[Recorded data]
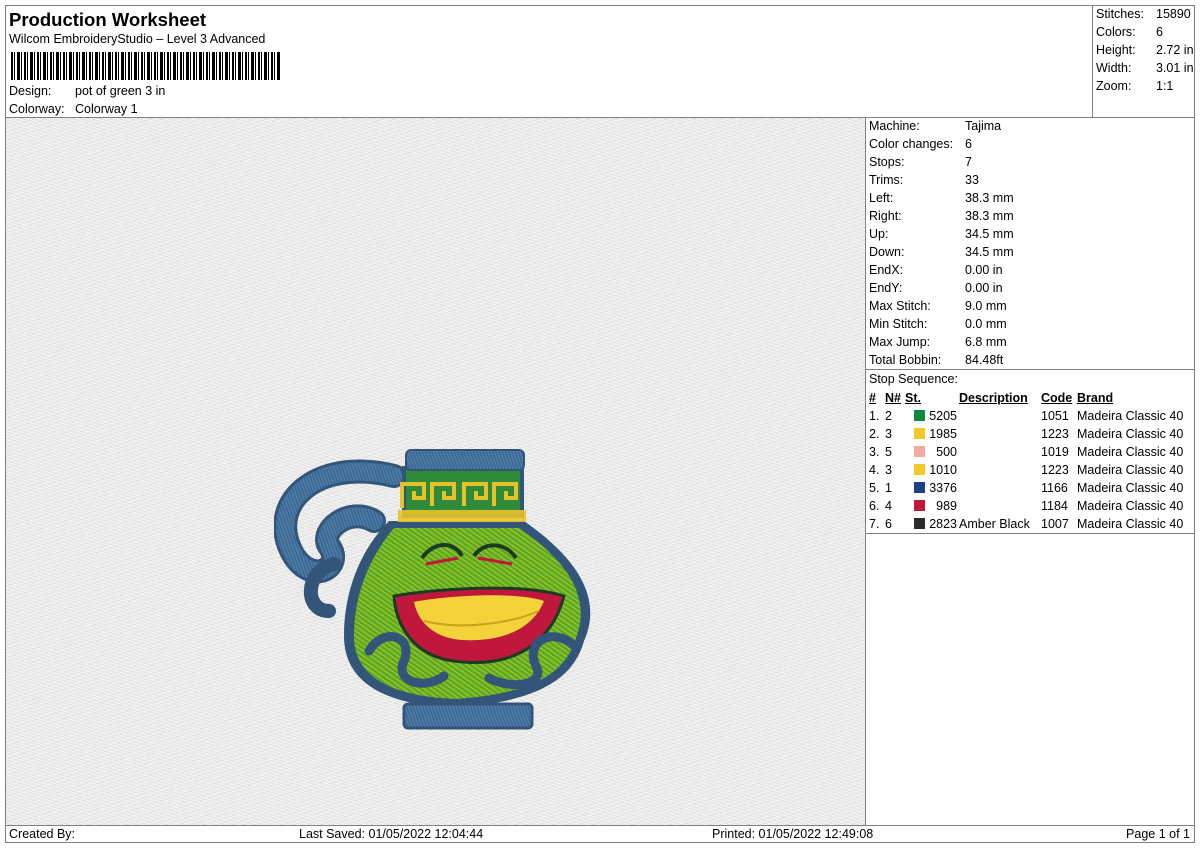 Image resolution: width=1200 pixels, height=848 pixels. Describe the element at coordinates (931, 452) in the screenshot. I see `row-stitches-cell: 500` at that location.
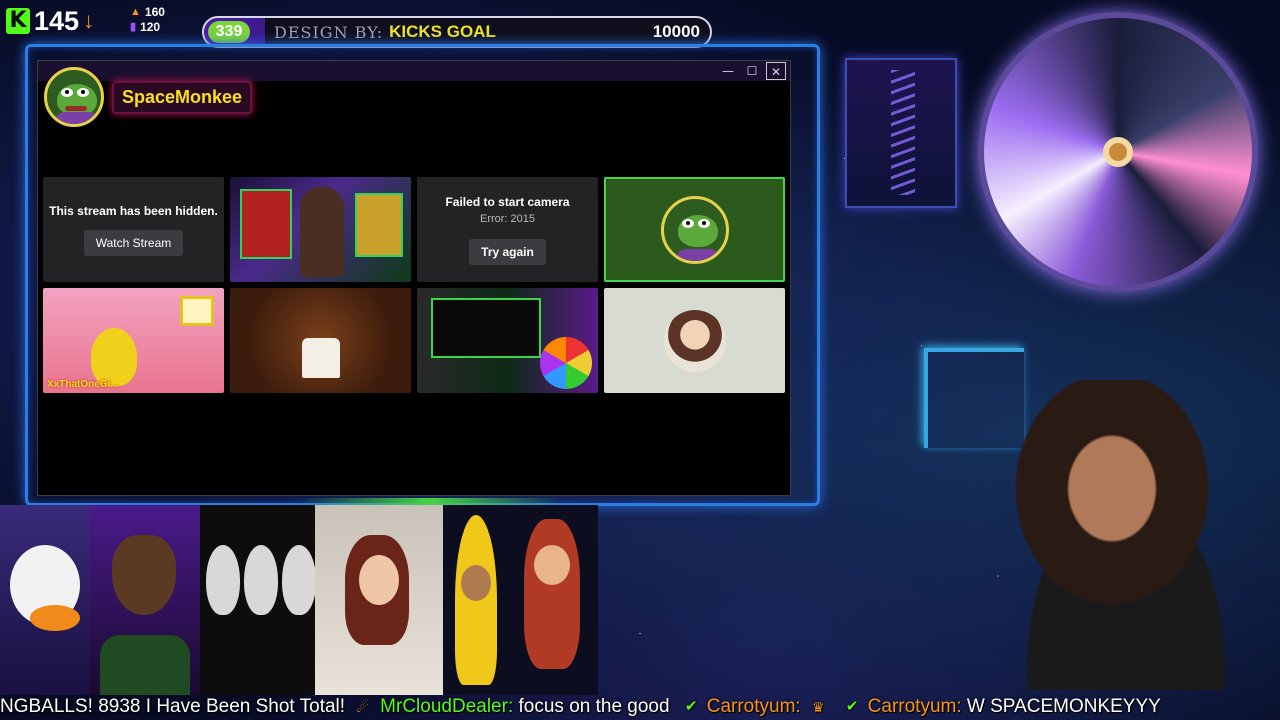  What do you see at coordinates (182, 97) in the screenshot?
I see `username: SpaceMonkee` at bounding box center [182, 97].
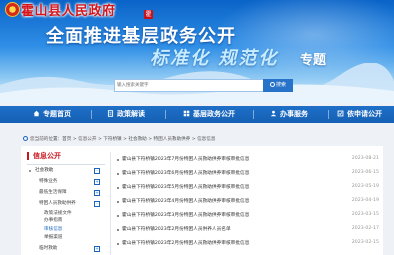 This screenshot has height=255, width=394. What do you see at coordinates (36, 114) in the screenshot?
I see `home-icon` at bounding box center [36, 114].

◆ **EXERCISE DIRECTIONS**: Put the recorded data lines above into a Markdown table with the columns Row and Line, numbering each line and skipping any blank ones. Leave the pictures out.

◆ **OUTPUT FOR THIS TASK**:
| Row | Line |
|---|---|
| 1 |  Image resolution: width=1200 pixels, height=848 pixels. Describe the element at coordinates (931, 452) in the screenshot. I see `row-stitches-cell: 500` at that location. |
| 2 |   What do you see at coordinates (182, 97) in the screenshot? |
| 3 | I see `username: SpaceMonkee` at bounding box center [182, 97]. |
| 4 |  This screenshot has height=255, width=394. What do you see at coordinates (36, 114) in the screenshot? |
| 5 | I see `home-icon` at bounding box center [36, 114]. |